Anyway, to cut a long story short, through a well-connected friend we managed to get hold of four very scraggy cade lambs. Cade refers to those which were the extras, those taken off their mums and hand-fed. They grow more weakly than their siblings and their futures are not so bright.

So a couple of weeks ago four little, scraggy urchins arrived on the farm. They are no special breed, just scruffy little crosses. One was very skinny and one had a niggling cough - the same one whose tail never fell off when it was docked as a youngster. They just put a band tight around it at birth and it dries up and drops off. Why? Well, we're back to bums and maggots again! I don't think it's painful for them, and the same treatment is applied to the boys' bits. Now that does bring water to the eyes.
Anyway, this scruffiest little urchin has also turned out to be the most adventurous and the friendliest. Its cough has now gone, though it has been passed to one of the others. Again, though, it seems to be on the way out - the cough, not the lamb.

But they enjoyed the fresh, lush grass in the paddock and have settled in very nicely. They are growing at an astonishing rate. We probably won't name them, beyond their numbers, but they do have their own very strong individual characters.

The four of them all decided to use the goose house (originally a dog kennel) as a night-time shelter, but they have gradually outgrown it and now only two and a half can fit in. Besides that, they leave it in a foul state so it has now been closed to them.

We did originally intend to move the four lambs down the land, in to the meadow, to strip-graze it and hopefully keep the sward at a reasonable length.

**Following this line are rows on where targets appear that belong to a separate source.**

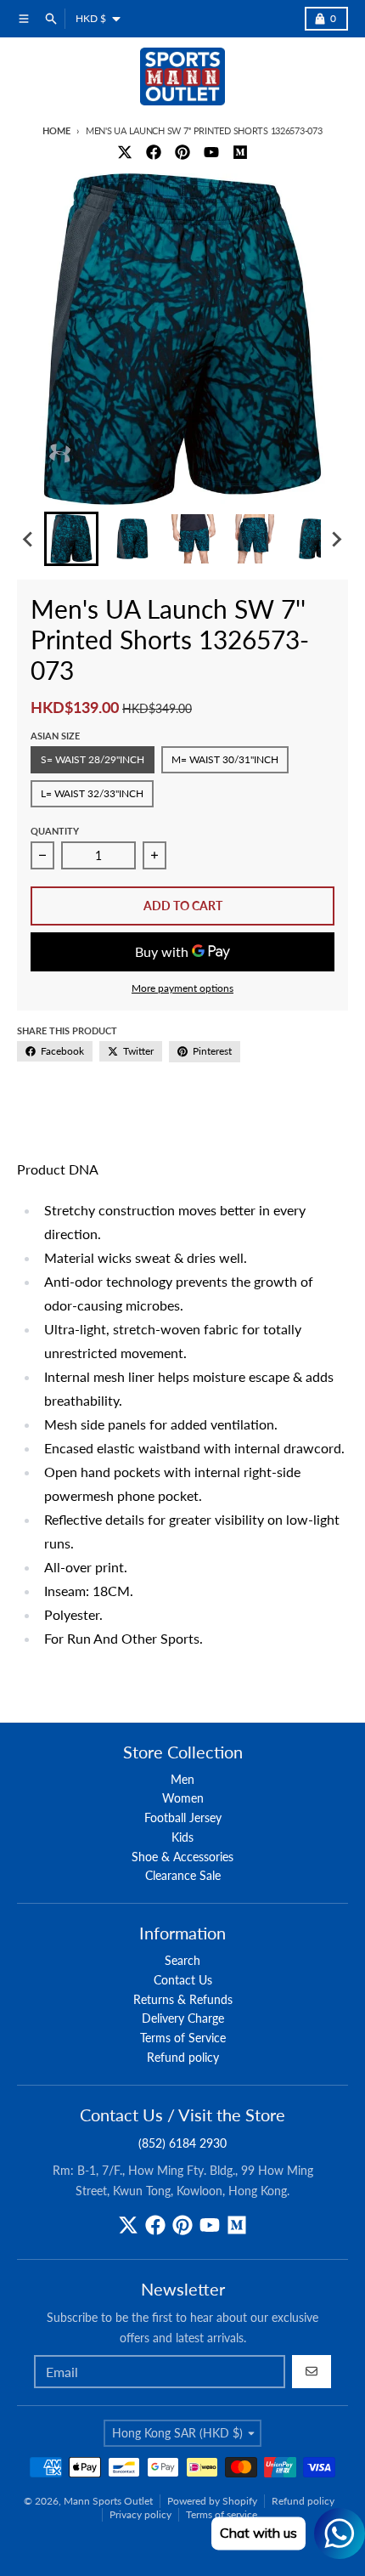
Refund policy (303, 2500)
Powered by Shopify (212, 2500)
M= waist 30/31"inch (224, 759)
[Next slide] (336, 539)
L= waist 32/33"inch (92, 793)
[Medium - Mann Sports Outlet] (240, 152)
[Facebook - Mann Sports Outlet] (154, 152)
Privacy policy (140, 2514)
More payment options (182, 988)
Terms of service (221, 2514)
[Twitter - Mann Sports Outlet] (125, 152)
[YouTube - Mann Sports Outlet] (211, 152)
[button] (71, 539)
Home (56, 130)
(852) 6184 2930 (182, 2143)
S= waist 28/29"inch (92, 759)
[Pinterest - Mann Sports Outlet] (182, 152)
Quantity (55, 830)
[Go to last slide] (29, 539)
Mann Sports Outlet (108, 2500)
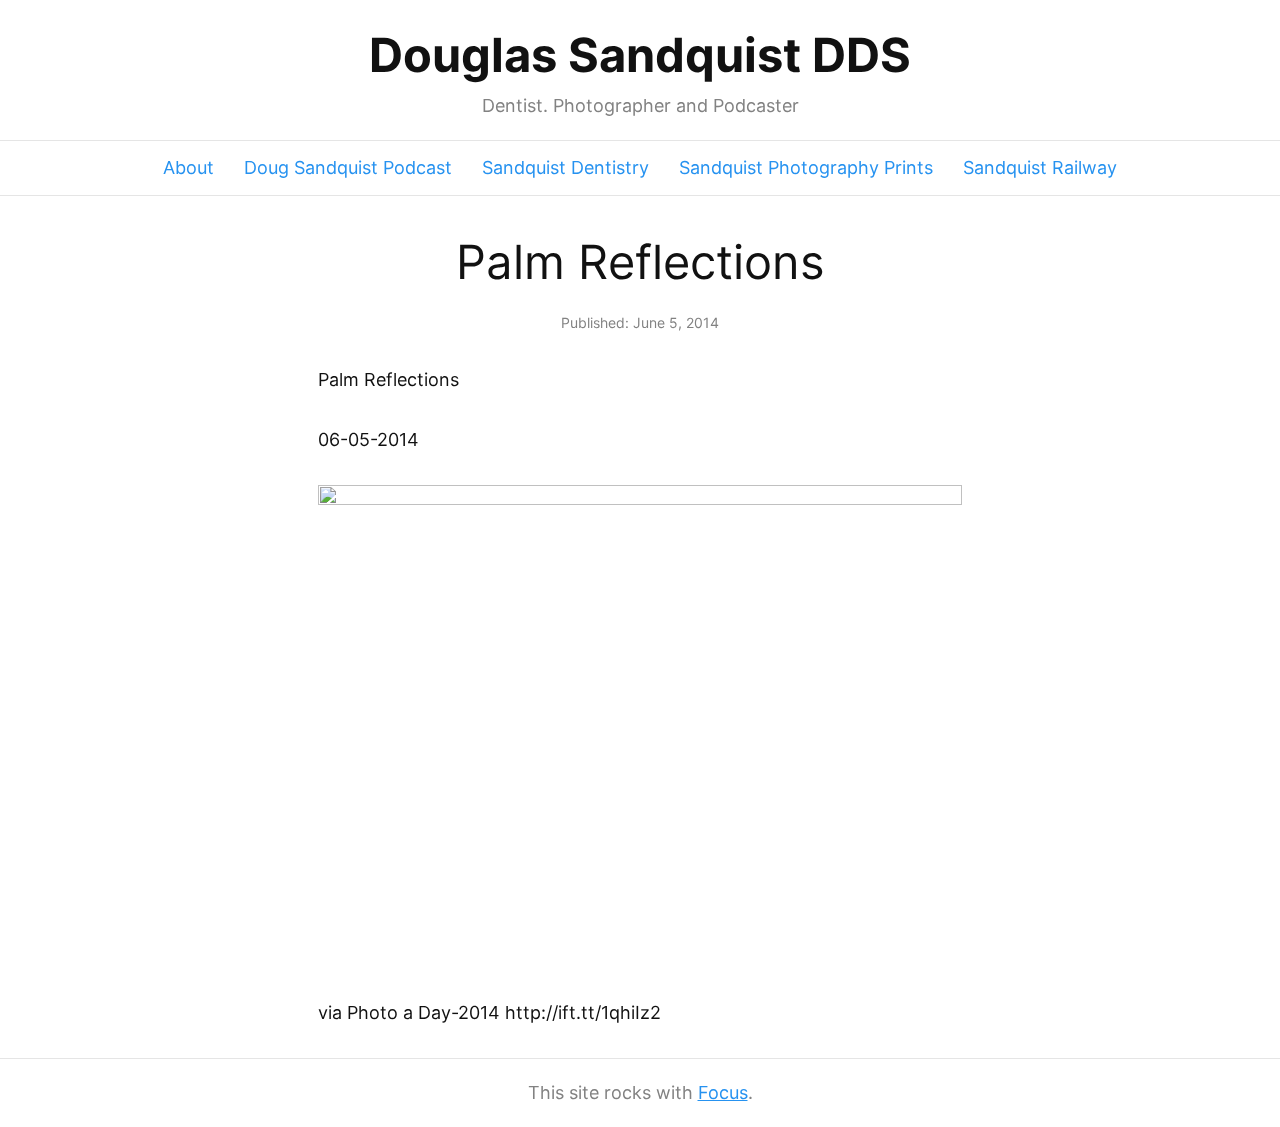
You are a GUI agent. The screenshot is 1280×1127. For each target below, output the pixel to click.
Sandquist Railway (1040, 167)
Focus (723, 1092)
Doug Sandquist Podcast (348, 167)
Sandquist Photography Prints (806, 167)
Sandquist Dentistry (565, 167)
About (188, 167)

However, the grass is growing so quickly at the moment that the four lambs are barely even keeping up with the small area of grass in their paddock.

We had decided to move them down at the end of the half-term holiday. Then the geese could have their paddock back too.
However, then I noticed that one of them, the one with the black face and the very spotty legs, was limping quite heavily. We caught it and were surprised to find that its toenails were already in need of a trim. Otherwise they grow beyond the bottom of the hoof and can curl into the foot. This is when sores and cuts can rapidly turn into foot rot - more maggots!

And so Monday evening was appointed as the time to trim all the lambs' nails. This is a bit of an operation, but one which we can manage without too much problem.
The poor lambs weren't sure what was going on, and one was more strong-minded in its wriggling than the others, but eventually all feet were trimmed. That's sixteen feet, and the cloven hooves effectively double that.

It was a lovely evening for the job though and all went well.

Except that the lamb is still limping! We couldn't see any particular problems with the feet, so it seems that it may have hurt its leg at some point. The plan for the moment is to observe. It doesn't seem to be causing any distress, apart from the limp. With a bit of luck it will get better on its own, otherwise we may have to give the vet a call. This would not be a particularly economical move, but we would never see an animal suffer unnecessarily.